(Data for processing)
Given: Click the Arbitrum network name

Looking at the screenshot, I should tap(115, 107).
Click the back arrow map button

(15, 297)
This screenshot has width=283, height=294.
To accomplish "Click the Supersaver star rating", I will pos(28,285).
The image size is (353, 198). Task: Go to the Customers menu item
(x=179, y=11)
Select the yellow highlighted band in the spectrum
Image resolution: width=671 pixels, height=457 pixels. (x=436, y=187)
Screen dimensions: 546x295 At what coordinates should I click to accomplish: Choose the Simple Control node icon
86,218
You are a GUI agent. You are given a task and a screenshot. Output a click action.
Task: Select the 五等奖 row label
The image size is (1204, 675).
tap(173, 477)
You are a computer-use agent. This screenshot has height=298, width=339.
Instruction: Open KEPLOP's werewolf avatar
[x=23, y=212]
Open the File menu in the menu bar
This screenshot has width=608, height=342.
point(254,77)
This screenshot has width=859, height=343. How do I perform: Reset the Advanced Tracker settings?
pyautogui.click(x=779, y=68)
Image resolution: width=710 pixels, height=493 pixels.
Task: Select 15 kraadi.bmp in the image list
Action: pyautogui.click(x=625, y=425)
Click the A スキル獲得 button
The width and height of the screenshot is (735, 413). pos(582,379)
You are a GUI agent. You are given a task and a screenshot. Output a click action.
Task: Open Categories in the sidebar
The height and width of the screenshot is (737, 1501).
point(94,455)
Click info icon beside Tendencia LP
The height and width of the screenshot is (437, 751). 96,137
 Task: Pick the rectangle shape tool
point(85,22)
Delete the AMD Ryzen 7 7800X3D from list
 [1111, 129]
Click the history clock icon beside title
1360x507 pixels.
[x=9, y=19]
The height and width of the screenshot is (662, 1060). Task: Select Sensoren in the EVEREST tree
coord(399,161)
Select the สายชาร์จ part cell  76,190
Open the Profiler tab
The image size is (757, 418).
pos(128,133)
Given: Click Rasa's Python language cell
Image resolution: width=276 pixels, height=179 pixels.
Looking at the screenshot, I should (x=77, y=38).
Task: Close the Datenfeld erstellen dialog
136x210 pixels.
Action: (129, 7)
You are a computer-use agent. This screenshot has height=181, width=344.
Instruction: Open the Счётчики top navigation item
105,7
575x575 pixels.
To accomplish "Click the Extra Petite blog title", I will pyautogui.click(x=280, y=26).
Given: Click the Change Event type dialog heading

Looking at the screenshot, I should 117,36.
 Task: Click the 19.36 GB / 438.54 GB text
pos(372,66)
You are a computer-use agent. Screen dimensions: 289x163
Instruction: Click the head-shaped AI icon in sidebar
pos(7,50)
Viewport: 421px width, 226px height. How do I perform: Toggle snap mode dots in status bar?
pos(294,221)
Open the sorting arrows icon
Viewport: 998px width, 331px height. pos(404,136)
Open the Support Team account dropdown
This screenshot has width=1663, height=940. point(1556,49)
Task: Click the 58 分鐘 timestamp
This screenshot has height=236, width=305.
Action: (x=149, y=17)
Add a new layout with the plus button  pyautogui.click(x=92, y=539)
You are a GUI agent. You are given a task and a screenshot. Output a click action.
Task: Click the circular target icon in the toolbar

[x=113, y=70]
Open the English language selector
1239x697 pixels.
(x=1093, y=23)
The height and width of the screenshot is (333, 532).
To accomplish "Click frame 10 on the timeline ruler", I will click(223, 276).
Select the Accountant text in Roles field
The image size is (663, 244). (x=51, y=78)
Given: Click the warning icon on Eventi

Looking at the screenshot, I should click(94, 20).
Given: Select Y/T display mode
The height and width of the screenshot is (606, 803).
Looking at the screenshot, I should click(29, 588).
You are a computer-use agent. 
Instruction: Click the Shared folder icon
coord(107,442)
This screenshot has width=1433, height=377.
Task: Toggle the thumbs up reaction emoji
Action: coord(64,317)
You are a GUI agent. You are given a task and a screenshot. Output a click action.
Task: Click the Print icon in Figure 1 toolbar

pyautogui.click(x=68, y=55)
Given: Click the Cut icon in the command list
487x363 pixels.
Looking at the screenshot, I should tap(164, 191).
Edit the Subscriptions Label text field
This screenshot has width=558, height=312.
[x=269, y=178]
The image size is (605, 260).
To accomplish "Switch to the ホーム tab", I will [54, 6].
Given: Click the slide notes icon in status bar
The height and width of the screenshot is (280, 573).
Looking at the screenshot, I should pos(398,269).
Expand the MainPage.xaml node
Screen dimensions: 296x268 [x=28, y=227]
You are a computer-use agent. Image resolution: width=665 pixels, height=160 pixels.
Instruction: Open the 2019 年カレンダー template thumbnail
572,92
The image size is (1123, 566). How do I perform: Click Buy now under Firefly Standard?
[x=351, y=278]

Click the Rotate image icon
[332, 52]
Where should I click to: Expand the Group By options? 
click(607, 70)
(End Data for processing)
▸ **What is expected**
Without omission, return all of the records exactly as given.

▸ **Response to the exercise**
Given: Click the Arbitrum network name

Looking at the screenshot, I should tap(115, 107).
Click the back arrow map button

(15, 297)
This screenshot has width=283, height=294.
To accomplish "Click the Supersaver star rating", I will pos(28,285).
The image size is (353, 198). Task: Go to the Customers menu item
(x=179, y=11)
Select the yellow highlighted band in the spectrum
Image resolution: width=671 pixels, height=457 pixels. (x=436, y=187)
Screen dimensions: 546x295 At what coordinates should I click to accomplish: Choose the Simple Control node icon
86,218
You are a GUI agent. You are given a task and a screenshot. Output a click action.
Task: Select the 五等奖 row label
The image size is (1204, 675).
tap(173, 477)
You are a computer-use agent. This screenshot has height=298, width=339.
Instruction: Open KEPLOP's werewolf avatar
[x=23, y=212]
Open the File menu in the menu bar
This screenshot has width=608, height=342.
point(254,77)
This screenshot has width=859, height=343. How do I perform: Reset the Advanced Tracker settings?
pyautogui.click(x=779, y=68)
Image resolution: width=710 pixels, height=493 pixels.
Task: Select 15 kraadi.bmp in the image list
Action: pyautogui.click(x=625, y=425)
Click the A スキル獲得 button
The width and height of the screenshot is (735, 413). pos(582,379)
You are a GUI agent. You are given a task and a screenshot. Output a click action.
Task: Open Categories in the sidebar
The height and width of the screenshot is (737, 1501).
point(94,455)
Click info icon beside Tendencia LP
The height and width of the screenshot is (437, 751). 96,137
 Task: Pick the rectangle shape tool
point(85,22)
Delete the AMD Ryzen 7 7800X3D from list
 [1111, 129]
Click the history clock icon beside title
1360x507 pixels.
[x=9, y=19]
The height and width of the screenshot is (662, 1060). Task: Select Sensoren in the EVEREST tree
coord(399,161)
Select the สายชาร์จ part cell  76,190
Open the Profiler tab
The image size is (757, 418).
pos(128,133)
Given: Click Rasa's Python language cell
Image resolution: width=276 pixels, height=179 pixels.
Looking at the screenshot, I should (x=77, y=38).
Task: Close the Datenfeld erstellen dialog
136x210 pixels.
Action: (129, 7)
You are a computer-use agent. This screenshot has height=181, width=344.
Instruction: Open the Счётчики top navigation item
105,7
575x575 pixels.
To accomplish "Click the Extra Petite blog title", I will pyautogui.click(x=280, y=26).
Given: Click the Change Event type dialog heading

Looking at the screenshot, I should 117,36.
 Task: Click the 19.36 GB / 438.54 GB text
pos(372,66)
You are a computer-use agent. Screen dimensions: 289x163
Instruction: Click the head-shaped AI icon in sidebar
pos(7,50)
Viewport: 421px width, 226px height. How do I perform: Toggle snap mode dots in status bar?
pos(294,221)
Open the sorting arrows icon
Viewport: 998px width, 331px height. pos(404,136)
Open the Support Team account dropdown
This screenshot has width=1663, height=940. point(1556,49)
Task: Click the 58 分鐘 timestamp
This screenshot has height=236, width=305.
Action: (x=149, y=17)
Add a new layout with the plus button  pyautogui.click(x=92, y=539)
You are a GUI agent. You are given a task and a screenshot. Output a click action.
Task: Click the circular target icon in the toolbar

[x=113, y=70]
Open the English language selector
1239x697 pixels.
(x=1093, y=23)
The height and width of the screenshot is (333, 532).
To accomplish "Click frame 10 on the timeline ruler", I will click(223, 276).
Select the Accountant text in Roles field
The image size is (663, 244). (x=51, y=78)
Given: Click the warning icon on Eventi

Looking at the screenshot, I should click(94, 20).
Given: Select Y/T display mode
The height and width of the screenshot is (606, 803).
Looking at the screenshot, I should click(29, 588).
You are a computer-use agent. 
Instruction: Click the Shared folder icon
coord(107,442)
This screenshot has width=1433, height=377.
Task: Toggle the thumbs up reaction emoji
Action: coord(64,317)
You are a GUI agent. You are given a task and a screenshot. Output a click action.
Task: Click the Print icon in Figure 1 toolbar

pyautogui.click(x=68, y=55)
Given: Click the Cut icon in the command list
487x363 pixels.
Looking at the screenshot, I should tap(164, 191).
Edit the Subscriptions Label text field
This screenshot has width=558, height=312.
[x=269, y=178]
The image size is (605, 260).
To accomplish "Switch to the ホーム tab", I will [54, 6].
Given: Click the slide notes icon in status bar
The height and width of the screenshot is (280, 573).
Looking at the screenshot, I should pos(398,269).
Expand the MainPage.xaml node
Screen dimensions: 296x268 [x=28, y=227]
You are a computer-use agent. Image resolution: width=665 pixels, height=160 pixels.
Instruction: Open the 2019 年カレンダー template thumbnail
572,92
The image size is (1123, 566). How do I perform: Click Buy now under Firefly Standard?
[x=351, y=278]

Click the Rotate image icon
[332, 52]
Where should I click to: Expand the Group By options? 
click(607, 70)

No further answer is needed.